May 27, 2007
Anonymous sources helped reveal criminal misconduct in the Nixon administration and the secret history of the Vietnam War. They helped uncover the Bush administration's surveillance of American citizens, and they supplied important information on CIA detention facilities in Eastern Europe. Closer to home, sources who spoke only after being promised anonymity helped reveal the incompetence of former Los Angeles Police Chief Willie Williams and the misdeeds of police officers in the Rampart scandal.
Those sources spoke despite danger to their livelihoods and freedom because reporters were able to grant them confidentiality — and because prosecutors and judges respected those promises. Yes, this occasionally thwarts the interests of prosecutors. Reporters have information, and prosecutors sometimes want it; if reporters protect their sources, they can inhibit a criminal inquiry. But the entire structure of American trial rights operates in the same way. Prosecutions also would be simpler if defendants were not entitled to lawyers or if police could search homes without warrants.
There are those who question why journalists should enjoy this special right not to cooperate with prosecutors. Yet society recognizes many such privileges: Conversations between doctors and patients are protected; so are those between priests and penitents, husbands and wives, lawyers and clients. All serve society's broader interests.
Shield laws are not new or novel — more than 30 states, including California, have shield laws or protect confidential sources through court decisions. Yet efforts to enact a federal law have foundered, partly on disputes over who should be covered in a changing media world.
Fortunately, the latest version of the bill before Congress would protect both traditional reporters and those who gather news for blogs or other electronic outlets, profitable or not. Unlike a previous version that limited protection to those who practice journalism "for financial gain or livelihood," this measure defines journalism broadly, but not so broadly that every teenager with a MySpace page could claim the privilege. Elastic rules would allow judges to assess each case on its merits. This bill should not be sidelined by a definitional debate.
The privilege envisioned by this bill would not be absolute. A judge could order a reporter to identify a source when "essential" information can't be obtained from other sources or when disclosure is necessary to prevent "imminent and actual harm" to national security or individual safety. Those are sensible compromises.
Journalism is easily maligned, but it is practiced by many brave and principled women and men whose work has helped a citizenry to shape its destiny. It has never been more vital than today, when this nation's leaders have assiduously insulated themselves from scrutiny. This is, after all, a president who has held just two solo news conferences this year, an administration that has instructed officials to deny Freedom of Information Act requests whenever legally possible, a Justice Department that has more readily issued subpoenas against reporters than any since the days of Richard Nixon.

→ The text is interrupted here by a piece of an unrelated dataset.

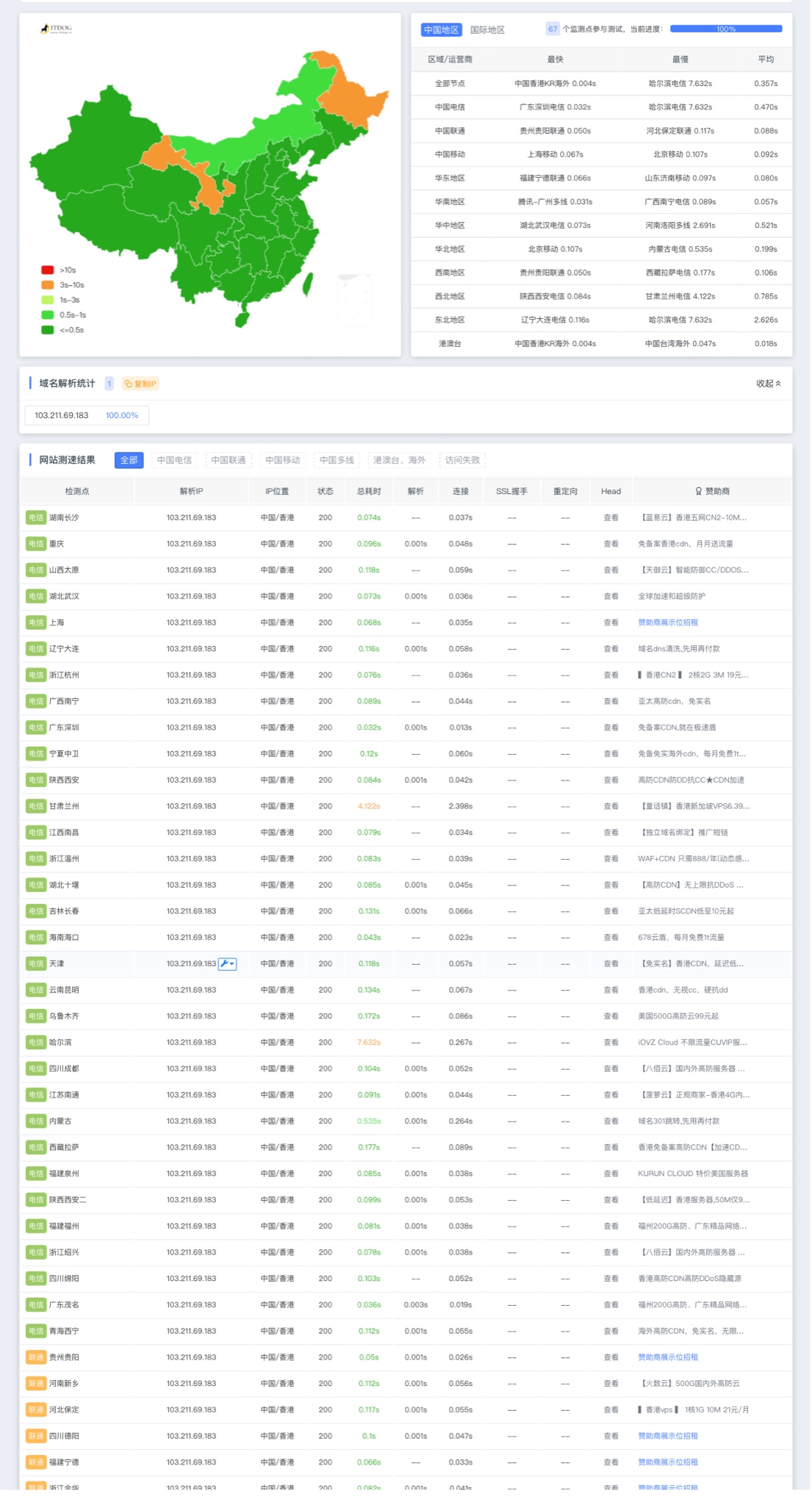Click the 电信 badge for 湖南长沙
This screenshot has width=812, height=1505.
36,517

Congress' endorsement of a shield law would be welcome news for the nation. And yet even as we ask for Congress' support, we feel obliged to add this: No matter what Congress concludes, it will not be the final arbiter of what journalists do. It is the Constitution and the commitment to an open society that endow this profession with its rights and obligations. Although a federal shield law would protect an important mission, lawmakers who debate this bill should not assume that they are gaining authority over the press. With or without a shield, reporters may choose conscience over the meddling of judges and prosecutors, and jail over disclosure. Fortunately for the country, many journalists remain prepared to make that choice.